Наслов: Optical character recognition applied on receipts printed in Macedonian Language
Authors: Gjoreski, Martin
Zajkovski, Gorjan
Bogatinov, Aleksandar
Madjarov, Gjorgji
Gjorgjevikj, Dejan
Gjoreski, Hristijan
Keywords: OCR; Receipt digitalization; Tesseract; DTW;
Issue Date: апр-2014
Conference: International Conference on Informatics and Information Technologies (CIIT)

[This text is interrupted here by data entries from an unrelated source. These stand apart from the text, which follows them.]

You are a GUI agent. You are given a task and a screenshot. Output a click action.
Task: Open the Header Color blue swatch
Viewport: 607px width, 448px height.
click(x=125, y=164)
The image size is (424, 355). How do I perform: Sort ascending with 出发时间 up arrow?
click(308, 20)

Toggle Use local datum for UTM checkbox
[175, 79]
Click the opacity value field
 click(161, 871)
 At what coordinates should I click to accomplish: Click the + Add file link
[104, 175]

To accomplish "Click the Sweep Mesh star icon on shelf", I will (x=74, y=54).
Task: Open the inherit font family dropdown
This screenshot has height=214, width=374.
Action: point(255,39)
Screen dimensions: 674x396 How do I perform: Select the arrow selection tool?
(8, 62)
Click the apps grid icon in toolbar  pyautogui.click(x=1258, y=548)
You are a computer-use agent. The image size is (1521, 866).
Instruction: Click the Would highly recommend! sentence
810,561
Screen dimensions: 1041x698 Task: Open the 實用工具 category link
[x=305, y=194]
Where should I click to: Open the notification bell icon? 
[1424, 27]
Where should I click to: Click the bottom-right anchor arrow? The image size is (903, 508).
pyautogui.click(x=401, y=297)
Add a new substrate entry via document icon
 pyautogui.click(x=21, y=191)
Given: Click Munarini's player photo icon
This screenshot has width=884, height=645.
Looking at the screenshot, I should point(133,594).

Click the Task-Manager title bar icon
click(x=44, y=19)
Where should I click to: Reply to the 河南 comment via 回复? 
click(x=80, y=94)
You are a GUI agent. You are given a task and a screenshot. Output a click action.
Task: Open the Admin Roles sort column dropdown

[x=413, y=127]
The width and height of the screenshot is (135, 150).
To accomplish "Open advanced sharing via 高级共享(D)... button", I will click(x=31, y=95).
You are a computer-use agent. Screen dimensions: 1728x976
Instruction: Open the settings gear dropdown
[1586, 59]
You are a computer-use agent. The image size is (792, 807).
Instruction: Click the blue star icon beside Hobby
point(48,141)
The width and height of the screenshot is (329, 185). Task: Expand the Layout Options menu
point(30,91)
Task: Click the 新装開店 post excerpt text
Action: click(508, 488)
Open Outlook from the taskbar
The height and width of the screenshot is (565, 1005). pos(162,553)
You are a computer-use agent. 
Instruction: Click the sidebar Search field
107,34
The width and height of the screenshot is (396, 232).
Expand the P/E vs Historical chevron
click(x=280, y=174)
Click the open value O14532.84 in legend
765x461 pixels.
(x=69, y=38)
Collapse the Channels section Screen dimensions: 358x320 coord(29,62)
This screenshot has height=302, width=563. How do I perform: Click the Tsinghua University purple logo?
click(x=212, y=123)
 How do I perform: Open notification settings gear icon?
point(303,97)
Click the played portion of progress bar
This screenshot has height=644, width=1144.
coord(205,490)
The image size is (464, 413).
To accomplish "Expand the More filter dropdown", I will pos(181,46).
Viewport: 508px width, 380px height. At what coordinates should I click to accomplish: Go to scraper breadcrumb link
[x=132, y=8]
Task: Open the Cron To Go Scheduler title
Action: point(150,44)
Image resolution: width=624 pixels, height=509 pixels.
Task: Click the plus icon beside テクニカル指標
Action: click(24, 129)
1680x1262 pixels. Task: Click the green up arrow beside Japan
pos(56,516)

Abstract: The paper presents an approach to Optical Character Recognition (OCR) applied on receipts printed in Macedonian language. The OCR engine recognizes the characters of the receipt and extracts some useful information, such as: the name of the market, the names of the products purchased, the prices of the products, the total amount of money spent, and also the date and the time of the purchase. We used the publicly available OCR framework Tesseract, which was trained on pictures of receipts printed in Macedonian language. The results showed that it can recognize the characters with 93% accuracy. Additionally, we used another approach that uses the original Tesseract to extract the features out of the picture and the final classification was performed with k-nearest neighbor’s classifier using dynamic time warping as a distance metrics. Even though the accuracy achieved with the modified approach was for 6 percentage points lower than the original approach, it is a proof of concept and we plan to further research it in future publications. The additional analysis of the results showed that the accuracy is higher for the words which are prescribed for each receipt, such as the date and the time of the purchase and the total amount of money spent.